Lets see if China lets their epic property bubble crash.

A line of 60 uniformed security guards stretched across the entrance to ailing Chinese property giant Evergrande’s gleaming Shenzhen tower on Monday as dozens of angry investors demanded answers – and their money – from the company.

The protesters, who claimed they had been “swindled”, represent just a fraction of an estimated 1.5m people who pumped cash into Evergrande to buy apartments which have yet to be built – and may never be.

Evergrande, founded in 1996 by the well-connected billionaire Xu Jiayin, rode an urban property boom now running out of steam and is teetering under a $300bn debt burden. The firm was forced to deny an imminent bankruptcy but ratings agencies predict a default, while domestic banks and foreign creditors are on the hook, prompting fears of a "Lehman moment" for the world’s second-biggest economy.

“Right now, there are an awful lot of people in China paying for a property from a company that looks like it's going down the plughole,” says Mark Williams, chief Asia economist at Capital Economics.

While Evergrande’s crisis has grabbed the headlines, the ingredients of a Chinese property bust have been long in the making. As far back as 2016, Chinese president Xi Jinping warned of a potential crackdown with the phrase that “property is for living in, not for speculation”.

That message belies the wall-to-wall billboards, television and even elevator advertising luring buyers to put their cash into property, a portrayed sure option in an under-developed financial market offering relatively few alternatives for investment. Amid higher savings rates and a population that has lived through an economic boom, cash-buying real estate years in advance is common and owning properties – the more the better – is a status symbol. 

Iris Pang, ING’s chief economist for China, says: “It is a culture deep in the mind of the Chinese, if not all Asians. Look at Hong Kong, look at Macau. Singapore is a little bit different because they have a very generous public housing policy. But across Asia home ownership is a kind of self recognition, a safety net for people's life or retirement.”

A Beijing-fuelled property boom

Strong demand has left average Chinese house prices at an eye-watering 18 times average incomes in a private property market which did not even exist until the eve of the millennium. But this has also been fuelled by Beijing regularly turning to property investment, a sector accounting directly for around 15pc of China’s economy, as a short-term fillip to growth during periods of economic turbulence. Companies have leveraged up with the blessing of the government. 

Despite vacancy rates of over 20pc, the tendency to overbuild in a country of party officials eager to show rapid regional growth – and gain their next promotion – is also behind the phenomenon of “ghost cities”: urban areas filled with half-finished concrete shells. 

The deleveraging drive was slowed down by trade war, and then by the pandemic. Last year it gathered pace with Beijing’s publication of the “three red lines” for developers, imposing strict new limits on liabilities as a share of assets, gearing of less than 100pc and enough cash to cover short-term debts. 

Only a fraction of domestic developers, or just 6pc, complied with the rules at the beginning of 2021, according to ratings agency Standard & Poor’s. Meanwhile this year authorities have stepped up efforts to rein in housing prices with measures such as restrictions on home purchases and higher mortgage rates.

Looming demographic crisis

The move to rein in Evergrande and its peers will only add to downward pressure, all while the Communist leadership keeps an eye on social cohesion and a worsening demographic crisis. 

China’s population grew at the slowest rate since the Fifties in the decade to 2020, according to the latest official census published earlier this year. Meanwhile, the legacy of a rapid economic development and a one-child policy that was abandoned in 2016, means that by 2050 the country is likely to have one retiree for every two workers, compared with a one-in-ten dependency ratio in 2000.

Data to examine ▸
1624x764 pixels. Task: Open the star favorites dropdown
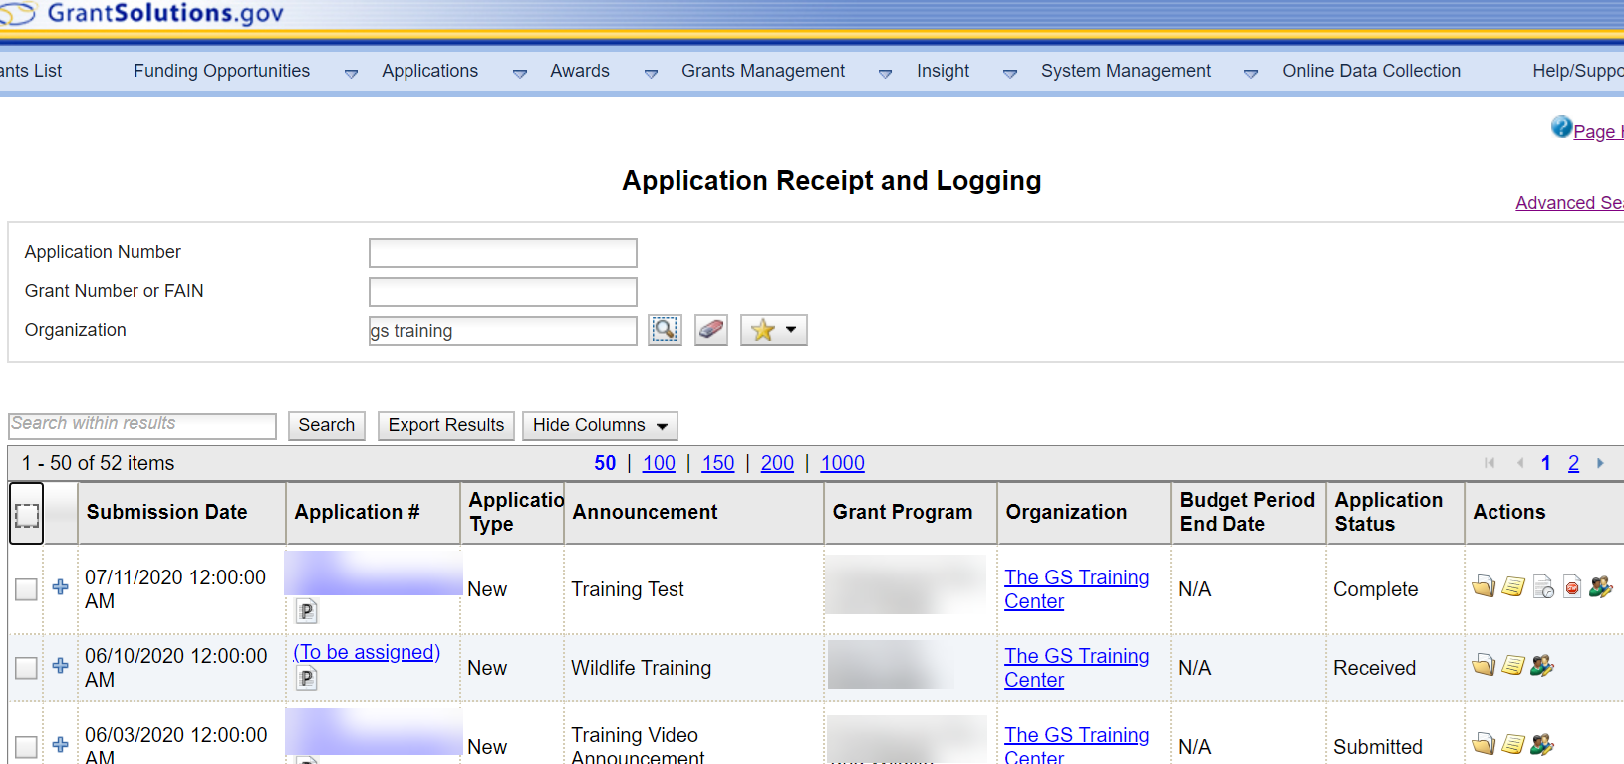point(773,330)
* * *
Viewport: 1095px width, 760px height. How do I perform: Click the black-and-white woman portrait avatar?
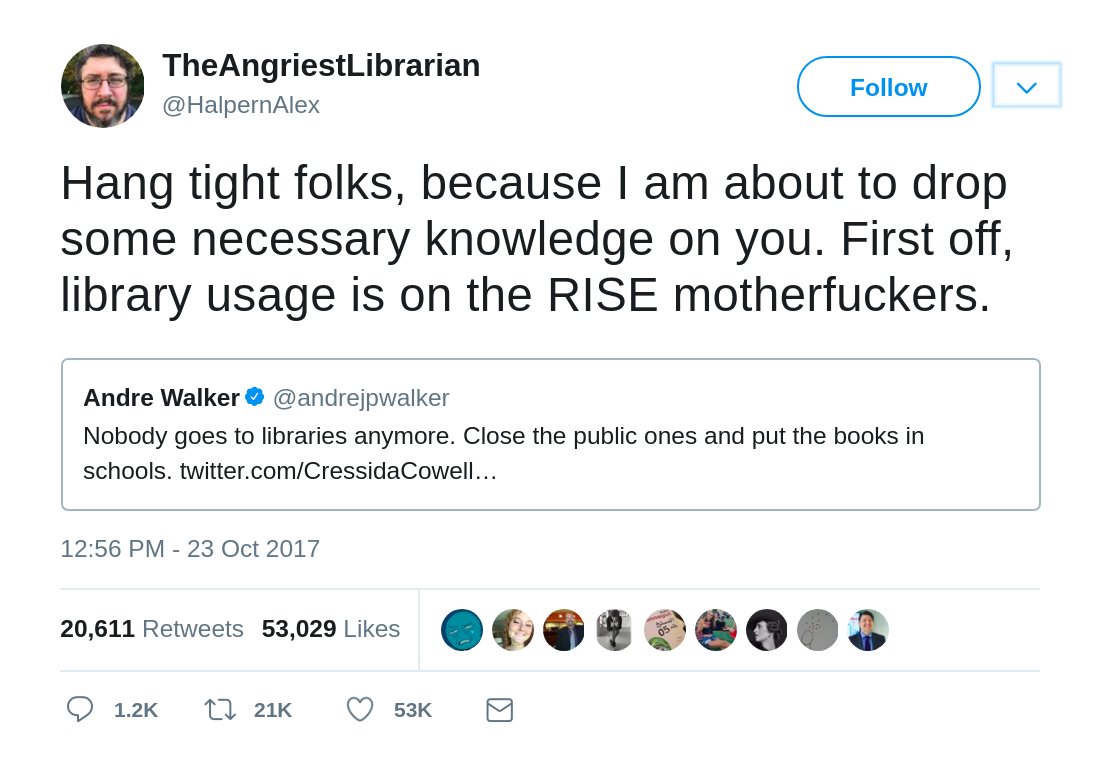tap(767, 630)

Required action A ▸
Answer these questions from the article on China's property market:
(i) In what year was Evergrande founded?
(ii) According to Standard & Poor's, what share of domestic developers complied with the "three red lines" rules at the beginning of 2021?
(iii) By 2050, what ratio of retirees to workers is China likely to have?
Required action B ▸
Write out the passage of the article on China's property market between "The protesters, who" and "may never be.", inclusive.
The data above play no part in this exercise.

Task result A ▸
(i) 1996
(ii) 6pc
(iii) One retiree for every two workers

Task result B ▸
The protesters, who claimed they had been “swindled”, represent just a fraction of an estimated 1.5m people who pumped cash into Evergrande to buy apartments which have yet to be built – and may never be.